В одиночку сложно объективно определить достоинство написанного, ещё великий русский поэтический гений завещал:  "Но пораженье от победы Ты сам не должен отличать ". Нужен камертон, чтобы проверять  чистоту звучания поэтического слова. И мы стали им друг для друга . От письменных столов несли свои первые строчечные выплески на суд друг друга . И часто без слов , только по глазам , видели - удалось или нет то или иное стихотворение . Потом что-то правили , что-то выбрасывали в мусорную корзину , что-то отдавали в местную и центральную печать . С одобренным и опробованным выступали в литобъединении , в клубах , школах , институтах , на предприятиях,  в рабочих общежитиях ... Нас знали и гостеприимно встречали почти во всех производственных объединениях Сургута, комсомольские вожаки и библиотечные работники зазывали наперебой ... Было время строительства  БАМа,  АТОММАШа, газопровода " Уренгой - Западная граница ". Время последнего романтического всплеска. Поэты были востребованы.

 

5. ВСТРЕЧИ

Как известно, всё хорошее имеет тенденцию быстро заканчиваться ... Через год меня вызвали в штаб Сибирского военного округа и назначили редактором газеты " Боевое знамя " в Новосибирске. Снова пришлось сниматься , с только что обустроенного "гнезда", скитаться по очередным общежитиям и гостиницам , рвать наладившиеся связи и знакомства , расставаться с полюбившимися людьми ... И хотя мы с Петром верили, что никогда уже не потеряем, друг друга из вида, что будем встречаться на институтских сессиях, приезжать в гости, однако это не спасало от ощущения осиротелости и щемящей ностальгии. Эти чувства и навеяли мне стихотворение " Северный огонёк " :

Ах, как ты сердцу близок
И как теперь далёк ...
В морозной дымке сизой,
Сургутский "огонёк"!

Горишь ты, не сгорая,
Как прочие - дотла,
В студёных дебрях края
Святой очаг тепла!

Тобой не раз согреты
В приятельском кругу
Газетчики, поэты,
Которых свёл Сургут.

Среди имён  звучащих,
Набравших дерзких сил,
Наверно к счастью, чаще
Ты молодым светил.

Гори, костёр отрадный -
Редакционный свет,
Над строчкою тетрадной -
Надеждой новых лет.

В таёжной, бездорожной,
Тревожной стороне
Нет светоча надёжней,
Чем огонёк в окне!

Конечно, из  "огоньковских" впечатлений мне более всего запомнилась первая встреча с Петром Сухановым и, слава Богу, что она была не последней ...  Впереди у нас были публикации в солидных столичных журналах, выступления по радио и телевидению (о Петре даже сняли документальный фильм на ЦТ), выход  первых  книг в московских издательствах, YIII Всесоюзное совещание молодых писателей, поддержавшее наши литературные начинания, вступление в Союз писателей... Взлёты и приземления  "весёлых планеров"...

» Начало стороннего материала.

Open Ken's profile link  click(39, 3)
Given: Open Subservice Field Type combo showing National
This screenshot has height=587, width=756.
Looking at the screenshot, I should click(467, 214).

Летом 1982 года  в библиотечке журнала " Молодая гвардия " вышла в свет первая поэтическая " ласточка " Петра - книга "Время первых признаний". Тоненькая, всего 30 страничек, но такая долгожданная и важная  для самоутверждения автора . Я радовался её появлению не меньше друга и отнёс свою рукопись , конечно , туда же -  молодому , ироничному и смелому редактору и поэту Игорю Жеглову . Кстати , и напутствие к нашим книжкам писал один и тот же известный поэт Владимир Фирсов.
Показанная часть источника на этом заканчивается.